Health Technology Reviews
Key Messages
What Is the Issue?
- Knee replacement surgery (knee arthroplasty) is a common surgery in Canada primarily used to treat knee osteoarthritis, which causes pain, swelling, and reduced mobility. Although total knee arthroplasty (TKA) is effective, many people who undergo the procedure experience substantial postoperative pain. Effective pain control is important for helping patients move and leave the hospital sooner, improving patient outcomes. Current best practices emphasize multimodal pain management strategies while limiting opioid use.
- Cryoneurolysis uses extreme cold (approximately −70°C) to temporarily damage and disrupt targeted nerve function to reduce pain for weeks or months and is of interest for pain management after TKA. However, its clinical effectiveness and cost-effectiveness compared to those of other pain management strategies for TKA are uncertain. This Rapid Review was requested by policy decision-makers.
What Did We Do?
- To inform decisions regarding the use of cryoneurolysis for pain management after TKA, we conducted a rapid review to summarize evidence comparing the clinical effectiveness and cost-effectiveness of cryoneurolysis to those of other pain management interventions not involving cryoneurolysis for people undergoing TKA.

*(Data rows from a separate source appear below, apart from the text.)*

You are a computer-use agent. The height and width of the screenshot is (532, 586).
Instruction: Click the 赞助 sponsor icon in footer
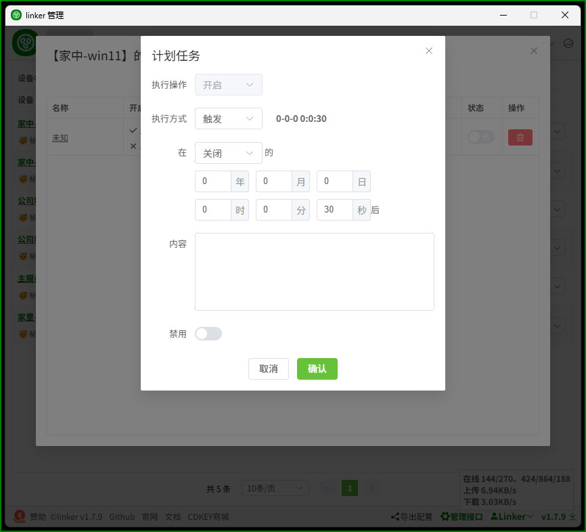tap(20, 516)
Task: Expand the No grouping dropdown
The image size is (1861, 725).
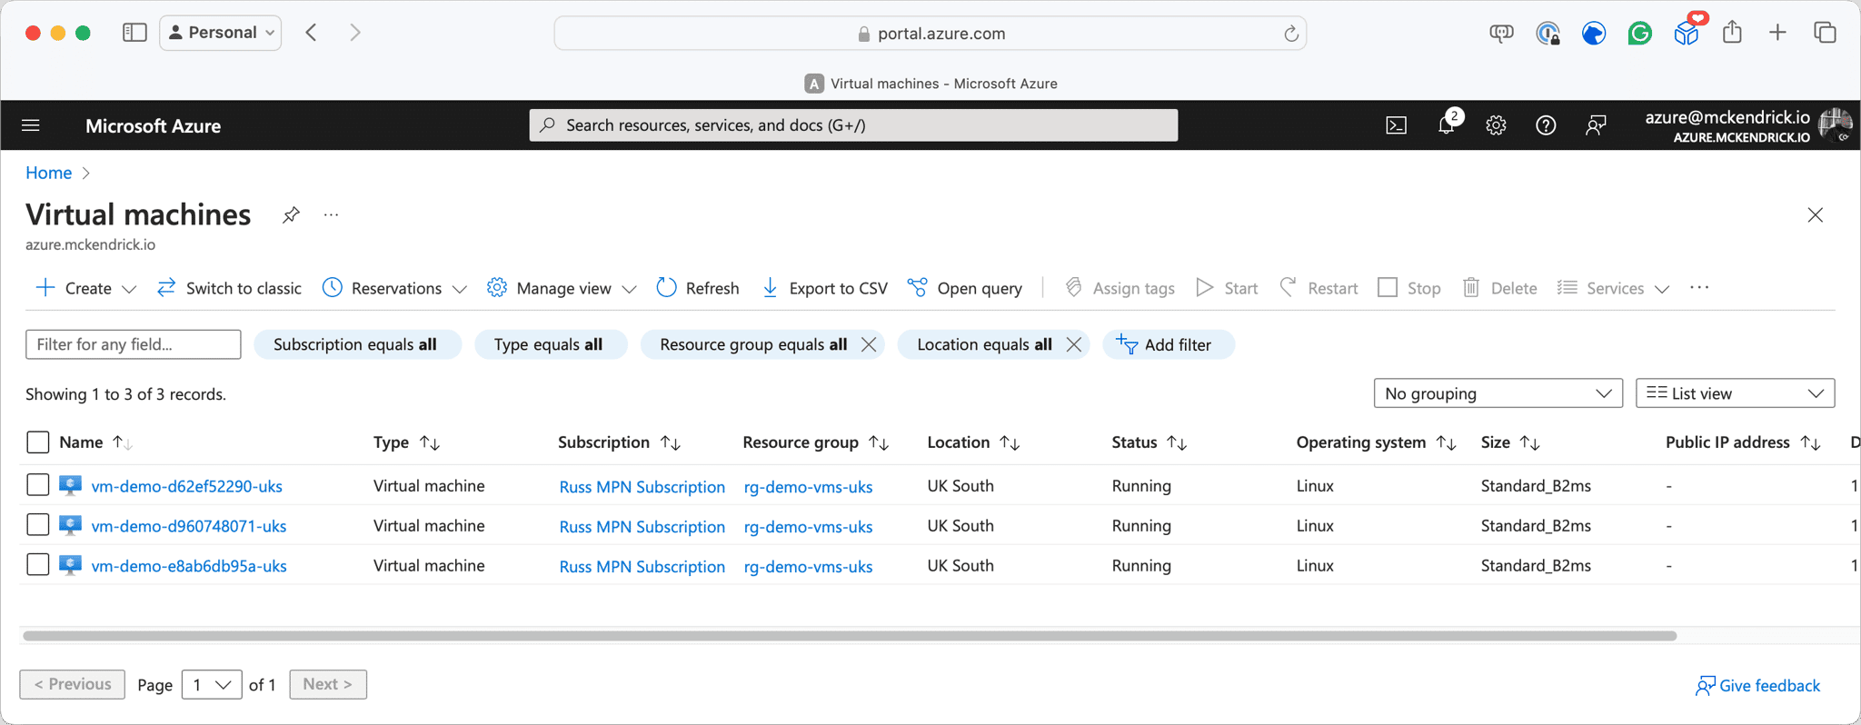Action: coord(1498,393)
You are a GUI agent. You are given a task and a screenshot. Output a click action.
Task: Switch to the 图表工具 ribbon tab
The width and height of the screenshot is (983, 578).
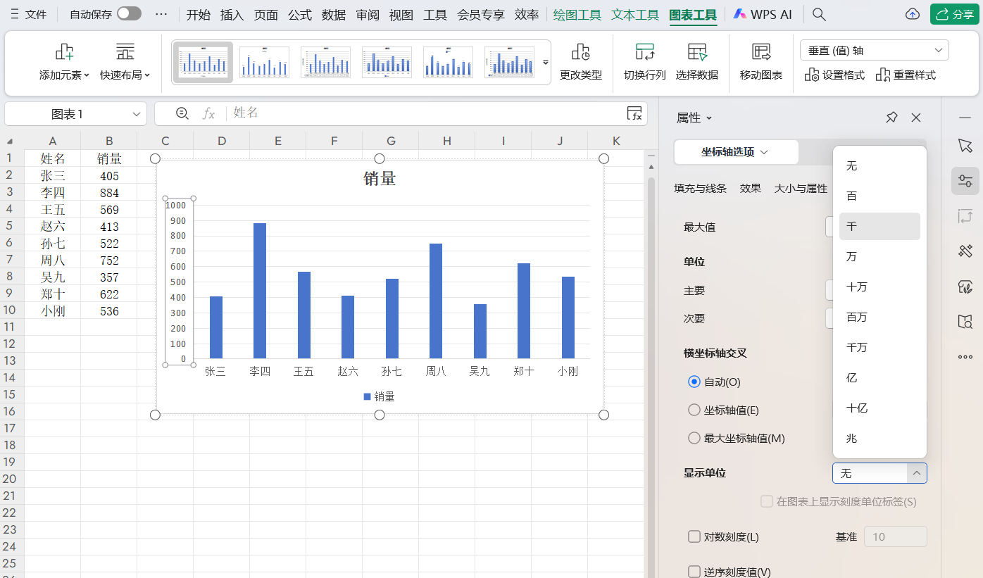pos(693,13)
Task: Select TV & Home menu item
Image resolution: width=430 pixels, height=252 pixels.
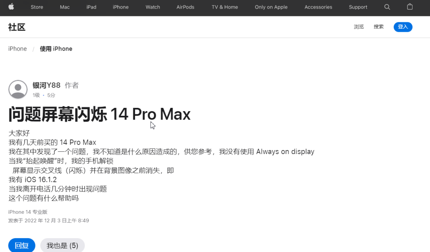Action: tap(225, 7)
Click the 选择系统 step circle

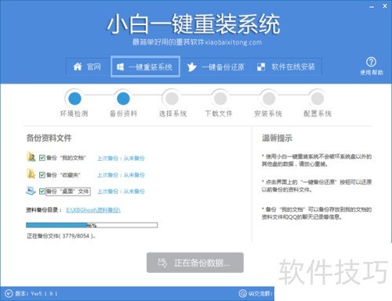[172, 99]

- We searched key resources, including journal citation databases, and conducted a focused internet search for relevant evidence published since 2020.
What Did We Find?
- We identified 3 systematic reviews and 1 companion report to a cohort study. No cost-effectiveness studies were identified.
- All studies were conducted in the US and mostly included older adults (mean age 65 years or older) undergoing primary unilateral TKA. Study sizes ranged from 16 to 356 participants with follow-up ranging from 3 weeks to 12 months. Two cryoneurolysis devices were compared with sham cryoneurolysis or standard care, but the specific nerves targeted, timing, treatment protocols, and standard of care varied across studies.
- Overall, studies suggest that cryoneurolysis may modestly reduce early postoperative pain (up to 2 weeks post-TKA), opioid use, and hospital length of stay. However, not all statistically significant differences were large enough to be considered clinically meaningful, and results were inconsistent at most time points. There were no consistent associations observed between cryoneurolysis and physical function or sleep disturbance. Serious adverse events were rare, and larger studies are needed to better understand the risks. The evidence base has limitations, including risk of bias, inconsistent outcomes and results, and uncertain relevance to the context in Canada.
What Does This Mean?
- Cryoneurolysis may be associated with modest benefits in early postoperative pain, opioid use, and hospital stay without clear increases in serious adverse events compared to control interventions in the included studies. Limitations in the evidence reduce confidence in these findings, and additional research is needed.
- Decision-makers could consider differences in participant populations, surgical procedures, standards of care, and potential equity and implementation issues when deciding how applicable this evidence is to their context.